Despite these challenges, Credit Union 1 ($826.9, Anchorage, AK) sees near-unlimited potential for its state, its institution, and its more than 70,000 members. With annual ROA of 0.86% and 12-month loan growth of 15.56%, according to Callahan & Associates’ Peer-To-Peer Software, the credit union is always moving forward … even if it has to rely on unconventional means to make it happen.
“Alaska presents some unique challenges,” says Leslie Ellis, president and CEO of Credit Union 1.
The credit union knows how to position both its physical presence — it has 15 branches, some so remote they are only accessible by plane — and its technology — it has growing online and mobile capabilities— to guarantee a consistent experience for members.
Rethink Remote Operations
“With our geographic constraints, there are two reasons we need technology: delivery channels for our members and everything involving the credit union and its employees,” Ellis says.
The credit union has locations it cannot connect to via fiber or cable because of their remoteness. This limits the types of software program the institution can deploy, but it also challenges the credit union to think creatively about IT management and support.
“Our IT essentially runs on satellite,” Ellis says. “That’s our data feed.”
Subsequently, the credit union conducts all system updates through the headquarters in Anchorage and then pushes them to the outlier locations.
But it’s not just data the credit union manages from a central location. Virtual communication options allow the credit union to manage a majority of its in-person business functions remotely.
“We can’t fly in all our remote staff for training,” Ellis says. So options such as video conferencing and SMART boards present an affordable alternative.
Credit Union 1 relies on these technologies for its primary operations, but should a disaster occur, the credit union can instantly shift its resources to maneuver data, support, and operational guidance wherever they are needed most.
Develop Resources Before They’re Needed
Information is only part of the equation. There’s also the physical task of keeping the lights on and the doors open, so Credit Union 1 stockpiles supplies in its branches.
“A big part of business continuity planning is knowing how to keep these locations running if there is a disaster in a remote area or if there is a service interruption and we can’t get there immediately,” Ellis says.
The credit union has items such as generators and secondary heating systems as well as spare financial equipment, including the units used to create instant issuance payment cards.
When hunkering down is not an option, credit unions in remote areas need the ability to move operations or create alternative sites.
“We’ve researched who would make a facility available to set up shop on a limited basis,” Ellis says. “We’ve also explored what cash sources are available in those communities.”
According to an international survey by virtual office provider Regus, only 55% of companies with existing disaster recover plans could be operational within one hour of an interruption and just 45% would be able to secure an alternative workspace in the same time frame.

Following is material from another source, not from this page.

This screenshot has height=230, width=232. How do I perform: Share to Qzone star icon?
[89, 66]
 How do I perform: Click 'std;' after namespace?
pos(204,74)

There is certainly a cost to being prepared, and this cost increases in challenging environments. With an annual operating expense of $265 dollars per member, Credit Union 1 spends more per member on average than its asset-based peers across the United States. However, it still spends slightly less than the average Alaskan competitor.

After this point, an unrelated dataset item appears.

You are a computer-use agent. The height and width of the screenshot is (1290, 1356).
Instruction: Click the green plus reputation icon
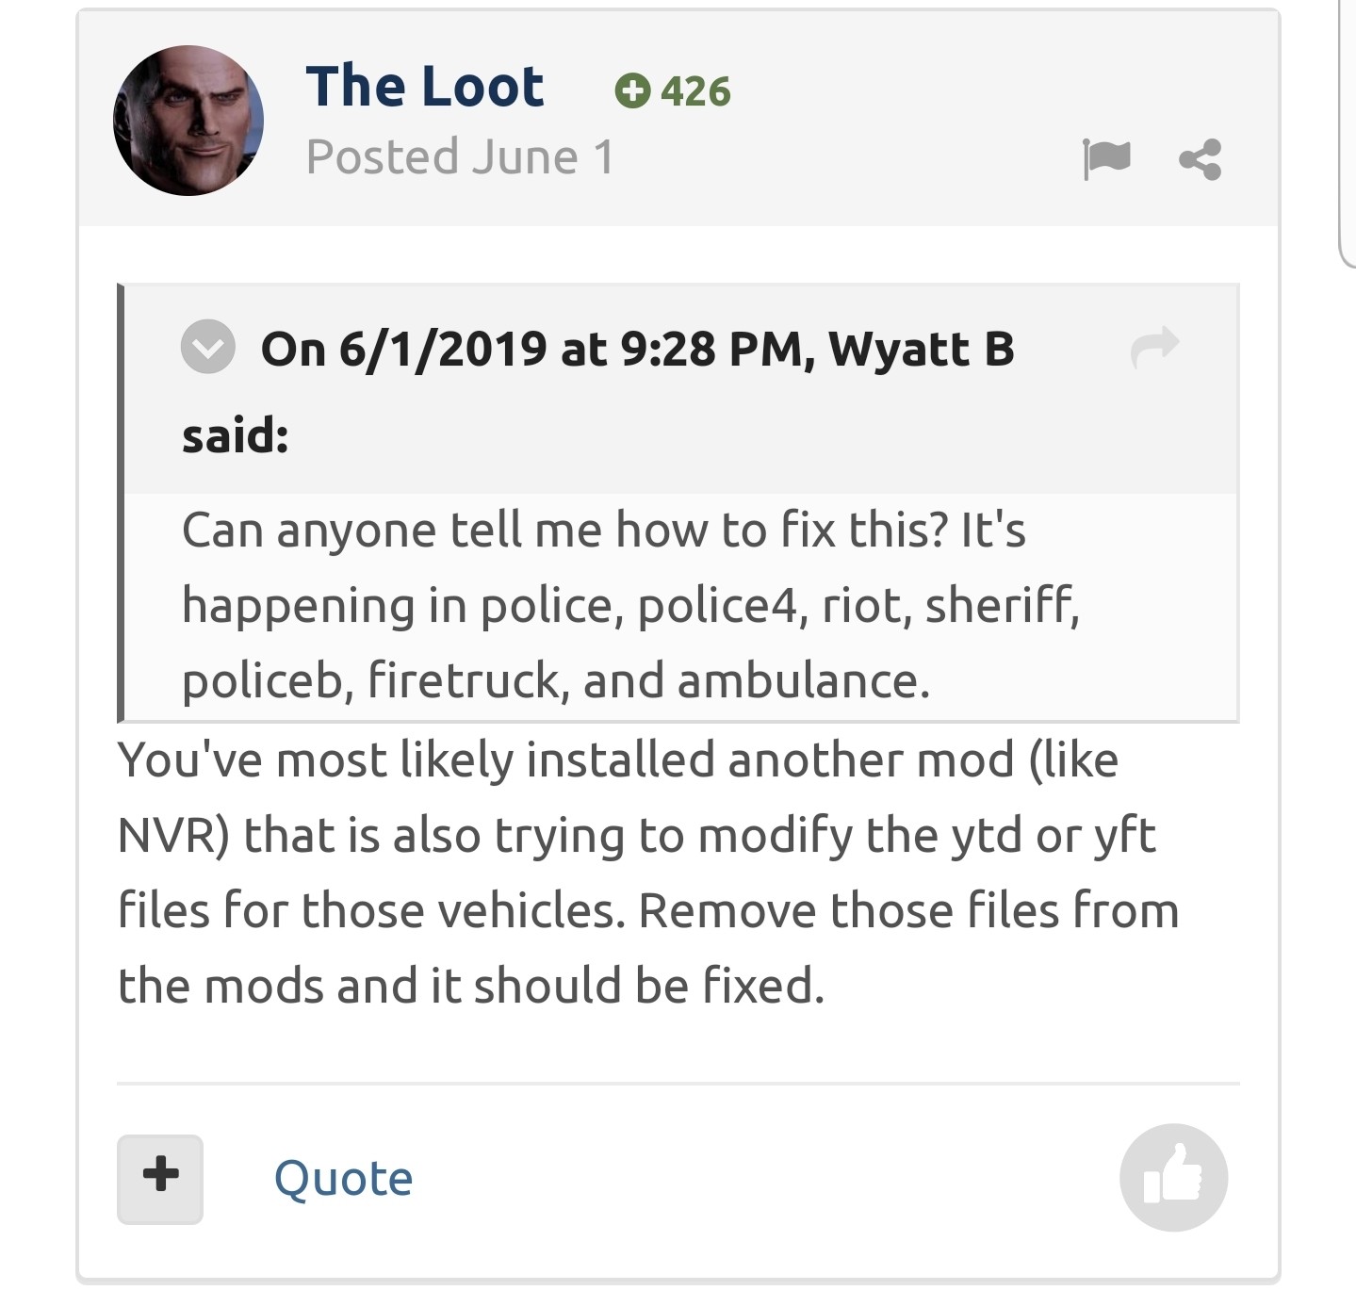tap(632, 91)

Take Off The Training Wheels
Perhaps the most critical, and one of the most difficult to evaluate, portions of a business continuity strategy is the people. However, Credit Union 1’s structure allows it to test the leadership and problem-solving capabilities of its employees long before an emergency scenario arises.
“Headquarters is there to support the branches, but we can’t always be hands-on,” Ellis says. “Managers and senior staff have to be able to operate independently and, while following standard operating procedures, solve their own problems.”
Overcoming these challenges often leads to increased confidence and personal growth, which can drive future success in all areas of performance.
This holds true for Credit Union 1’s 294 full-time employees. Its employees are slightly better compensated than its asset-based peer group, but they also generate approximately $370,000 more in loans per employee than similar-sized institutions.